Working in the health industry for 25 years, Olivares said she often purchased data for different purposes.
“Now, I’m a purveyor of data and analytics,” Olivares said. “Man or woman, a business person needs to be clear in communicating with IT partners and open to involving IT in the early stages of innovation and design.”
Olivares, who lives in Atlanta, started her career with the insurance company AIG. She said that technology is such a part of business today that both sectors in a company need to work closely together.
“Some will say that being a woman in the business of insurance and data gives us an edge because we have the ability to see how various pieces of a puzzle might fit together,” she said.
At Prognos, she finds ways to bring the company’s vast amount of lab results data to insurance companies in a form that helps them identify risk in a member population.
Olivares works with payers throughout the life cycle of a plan, from underwriting, policy issues and claims review.
“We see many priorities across the entire lifecycle of a payer’s business. The idea is to bring data and analytics to improve risk management. The data is so prevalent,” Olivares said. “We are looking at how data can help a payer with risk management overall for a block of business in various stages of the lifecycle.”

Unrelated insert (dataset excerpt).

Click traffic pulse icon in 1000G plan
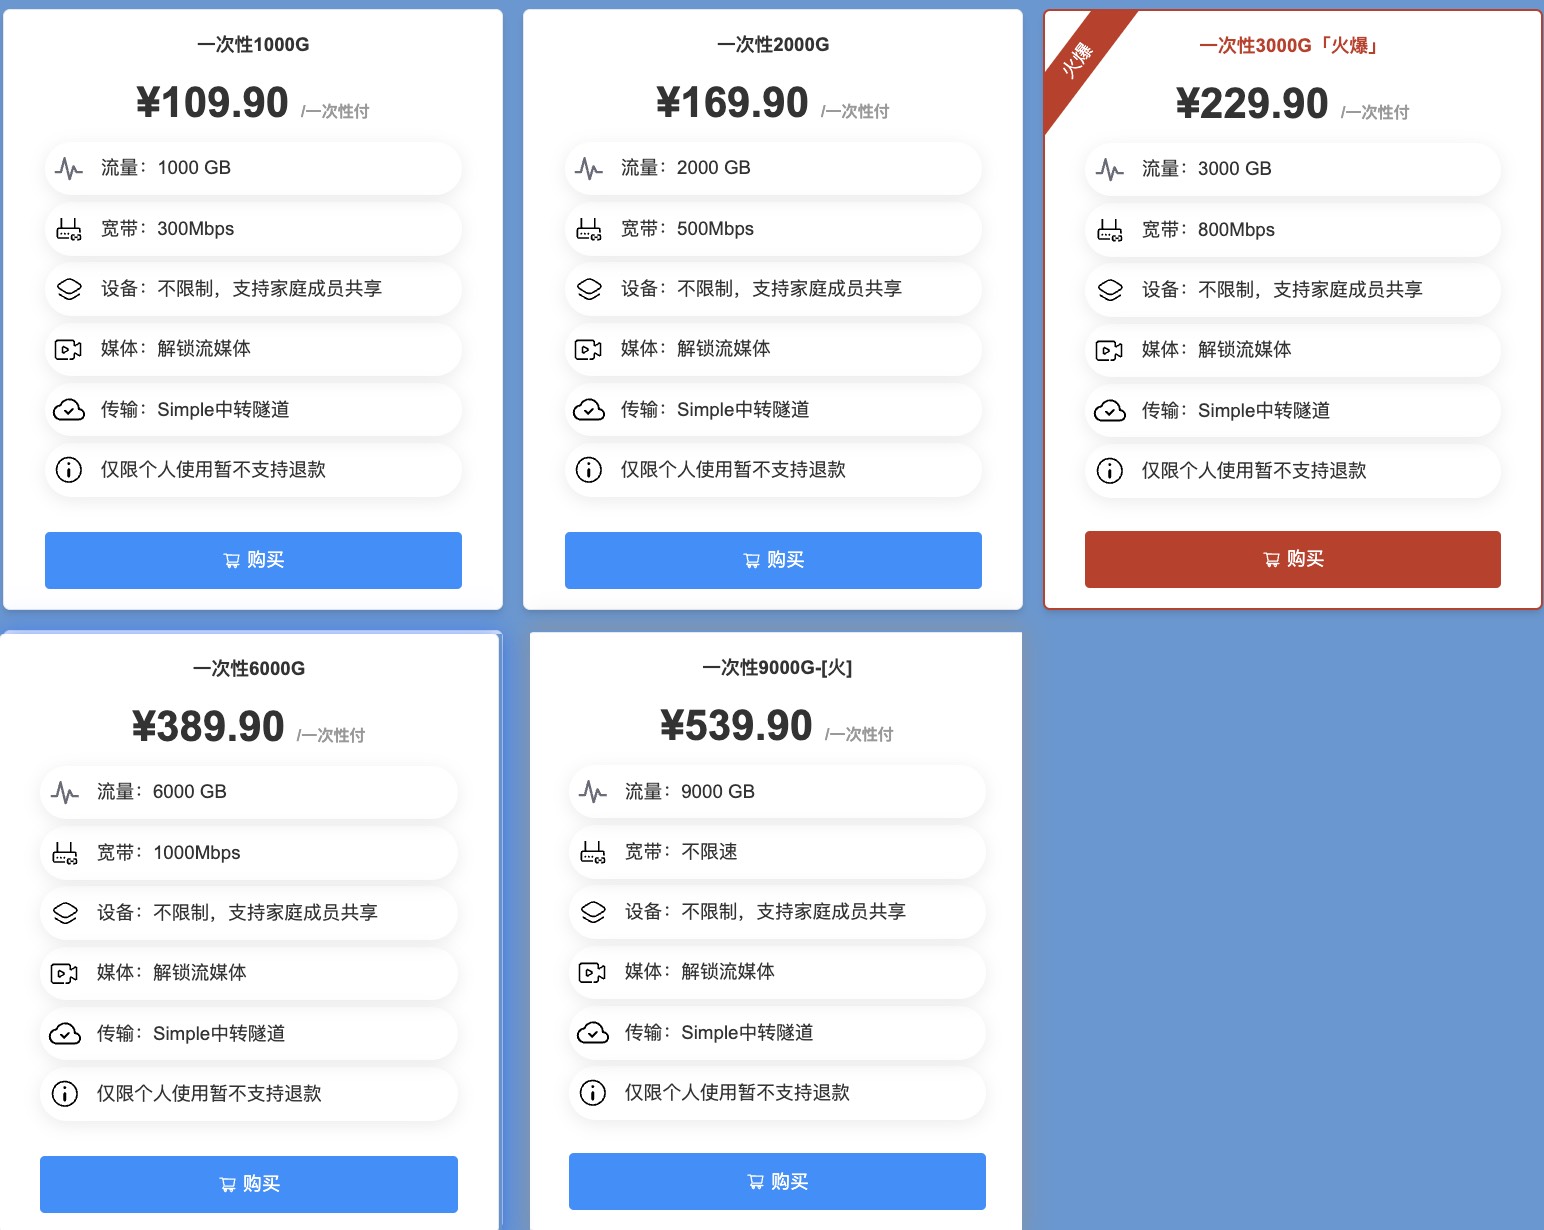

The company applies predictive analytic methodologies to clinical diagnostic data. Using artificial intelligence capabilities, the Prognos registry has allowed clinicians and data scientists to develop over 500 proprietary patient profiles.
More frequently, and especially through value-based care trends, health insurers are focused on being patient-centric, making sure members are adhering to prescribed medications, following up with appointments, getting vaccinated and aware of wellness programs.
Having the history of an individual allows insurers to close care gaps, leading to decreased costs, improved outcomes and an increase in HEDIS – Healthcare Effectiveness Data and Information Set – scores and star ratings.
“These insights are invaluable for doing a better job,” Olivares said. “Women tend to think about a lot of parts at once and like the challenge of fitting it all together in the complex environment that we operate.”